* **Data supplied**
- Opening Delimiter -

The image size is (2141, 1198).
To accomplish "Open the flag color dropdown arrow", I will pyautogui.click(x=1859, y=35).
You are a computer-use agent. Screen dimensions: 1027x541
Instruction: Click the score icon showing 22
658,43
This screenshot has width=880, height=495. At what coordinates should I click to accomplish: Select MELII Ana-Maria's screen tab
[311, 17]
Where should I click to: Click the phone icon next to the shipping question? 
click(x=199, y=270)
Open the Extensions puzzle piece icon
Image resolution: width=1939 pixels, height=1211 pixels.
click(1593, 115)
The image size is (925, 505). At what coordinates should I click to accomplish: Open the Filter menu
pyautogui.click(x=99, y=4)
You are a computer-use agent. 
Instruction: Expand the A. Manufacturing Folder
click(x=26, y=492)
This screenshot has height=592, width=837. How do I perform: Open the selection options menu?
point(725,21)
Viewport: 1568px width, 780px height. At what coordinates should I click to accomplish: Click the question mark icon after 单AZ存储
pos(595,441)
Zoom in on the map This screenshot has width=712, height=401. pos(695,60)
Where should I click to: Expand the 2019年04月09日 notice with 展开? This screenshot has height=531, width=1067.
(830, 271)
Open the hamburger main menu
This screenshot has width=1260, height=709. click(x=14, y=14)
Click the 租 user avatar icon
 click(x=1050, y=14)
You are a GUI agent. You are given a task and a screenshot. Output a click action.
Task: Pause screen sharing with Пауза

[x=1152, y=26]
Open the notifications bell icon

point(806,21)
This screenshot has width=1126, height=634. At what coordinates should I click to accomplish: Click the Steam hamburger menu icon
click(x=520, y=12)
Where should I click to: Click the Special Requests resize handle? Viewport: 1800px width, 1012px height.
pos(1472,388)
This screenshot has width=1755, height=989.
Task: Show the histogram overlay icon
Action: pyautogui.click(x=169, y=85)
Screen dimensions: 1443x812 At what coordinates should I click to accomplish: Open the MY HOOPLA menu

- Closing Delimiter -

* **Exercise aim**
Taking the records above as input, show every line in which the word "computer" is present.

* **Solution for this problem**
You are a computer-use agent. Screen dimensions: 1027x541
You are a computer-use agent. 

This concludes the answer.